Il complesso monastico del Monte Venda ha origini antichissime, legate alla presenza di eremiti che scelsero la cima del Colle più alto dei Colli Euganei come luogo di ritiro spirituale. Un testamento del 1197 testimonia già l’esistenza di un insediamento religioso, mentre il primo eremita noto, Adamo di Torreglia, visse nella grotta sommitale fino al 1160.
Nel 1209 Stefano, ex priore di Santa Giustina, insieme a frate Alberico, avviò la costruzione di due piccole chiese dedicate a San Michele Arcangelo e San Giovanni Battista. Dal 1229 l’eremo si trasformò in un vero monastero benedettino, sostenuto dalle donazioni delle famiglie nobili locali, tra cui i Maltraversi e i Carraresi. La crescente importanza del sito portò alla costruzione di una chiesa più grande dedicata a San Giovanni Battista.
Nel 1380 il monastero fu affidato alla congregazione degli Olivetani, ordine benedettino noto per la produzione artistica e la cura architettonica dei propri insediamenti. Il complesso comprendeva una chiesa a navata unica con campanile, coro ligneo, presbiterio in trachite e una cripta dedicata alla Madonna, oltre a chiostri, celle, magazzini e orti, configurandosi come una struttura monastica articolata e autonoma.
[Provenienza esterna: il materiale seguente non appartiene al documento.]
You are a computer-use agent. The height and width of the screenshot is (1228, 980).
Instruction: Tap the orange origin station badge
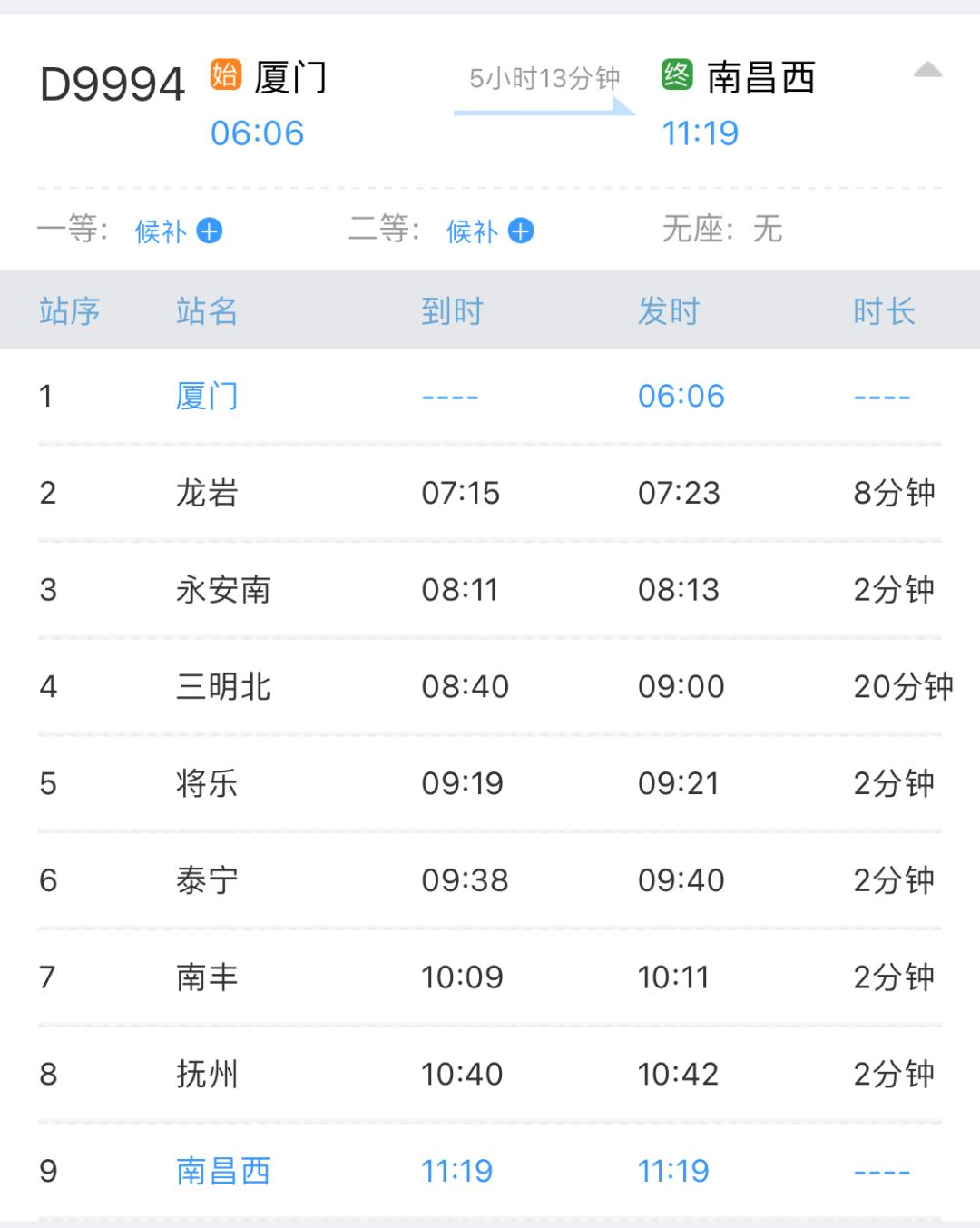point(225,74)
Il monastero mantenne la sua vitalità fino al 1771, quando la Repubblica di Venezia ne decretò la soppressione. I monaci furono trasferiti e i beni venduti alla famiglia Erizzo. Da allora il complesso andò progressivamente in abbandono, venendo riutilizzato solo occasionalmente come rifugio pastorale, fino al suo definitivo decadimento.